# Thread: Optimization problem, perimeter of a rectangle

1. ## Optimization problem, perimeter of a rectangle

Dear forum members,

A problem asks me to show that a rectangle of constant area A has a minimal perimeter when the rectangle is a square.

I make the equation for the area and differentiate it with respect to x.

$P’(x)= 2-\frac{2A}{x^2}$

Solving for the zero points

$2x^2-2A=0$

At this stage, am I allowed to substitute A=xh into the equation and solve it as
$2x^2-2xh=0$

$2x(x-h)=0$
x=0 or x=h

or should I solve it as

$x=-\sqrt{A}$ or $x=\sqrt{A}$

because evidently the answer is different .

2. Originally Posted by Coach
...show that a rectangle of constant area A has a minimal perimeter when the rectangle is a square.
I'm not sure what your initial equations were or what you were doing with them...?

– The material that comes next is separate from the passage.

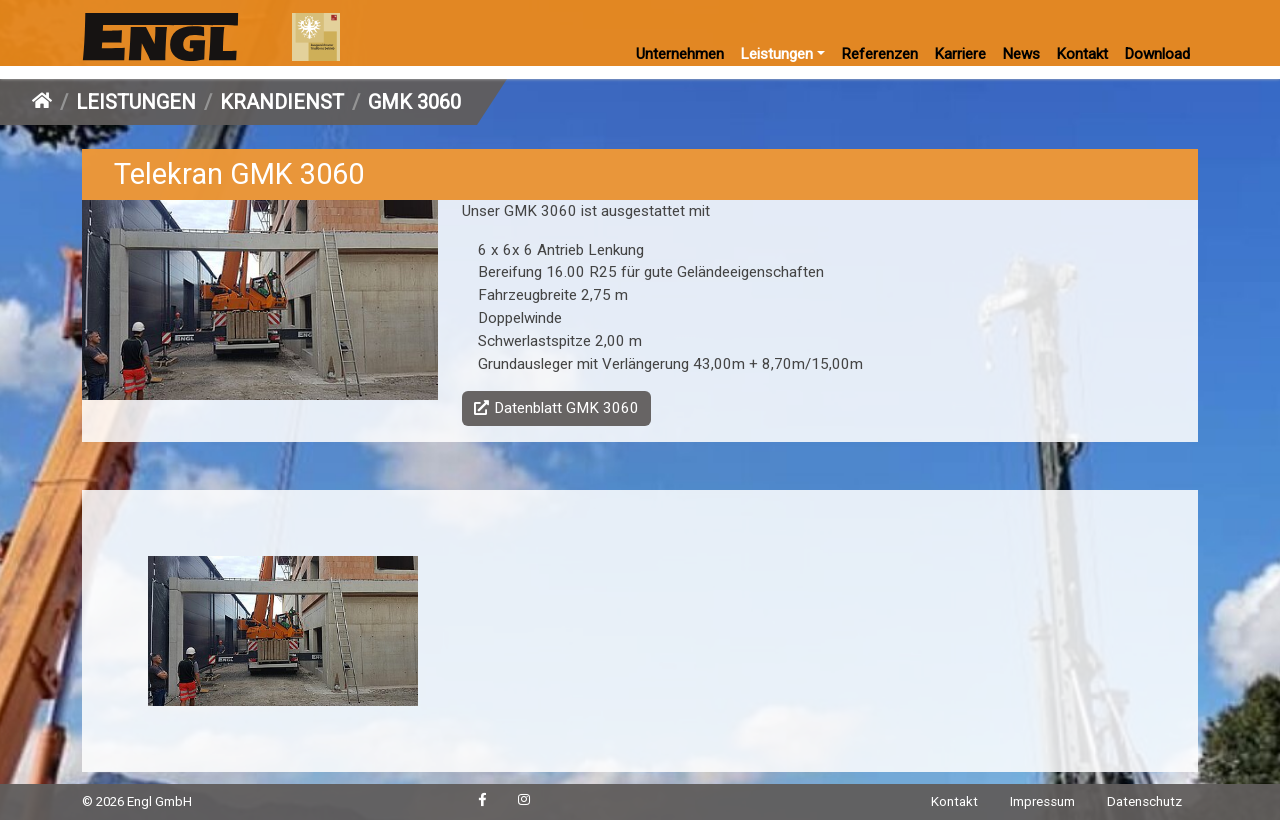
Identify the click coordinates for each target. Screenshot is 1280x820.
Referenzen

Try starting with the "area" and "perimeter" formulas for a rectangle with height "h" and width "w".

. . . . . $A\, =\, hw$

. . . . . $P\, =\, 2h\, +\, 2w$

Solving the "area" formula for one of the dimensions (keeping in mind that the area, in this case, is a constant value), you get:

. . . . . $h\, =\, \frac{A}{w}$

Subsitituting, you get:

. . . . . $P(w)\, =\, \frac{2A}{w}\, +\, 2w$

Differentiating, and keeping in mind that dA/dw = 0, you get:

. . . . . $P'(w)\, =\, \frac{2\frac{dA}{dw}w\, -\, 2A}{w^2}\, +\, 2\, =\, -\frac{2A}{w^2}\, +\, 2$

Setting this equal to zero, you get:

. . . . . $-\frac{2A}{w^2}\, +\, 2\, =\, 0$

. . . . . $-2A\, +\, 2w^2\, =\, 0$

. . . . . $w^2\, =\, A$

. . . . . $w\, =\, \sqrt{A}$

(Since the width cannot be negative, you can ignore the negative square root.)

Since:

. . . . . $A\, =\, hw$

...and since the value you want is at w = sqrt[A], then:

. . . . . $A\, =\, h\sqrt{A}$

...then:

. . . . . $h\, =\, \frac{A}{\sqrt{A}}\, =\, \sqrt{A}$

What sort of rectangle has the same width as height?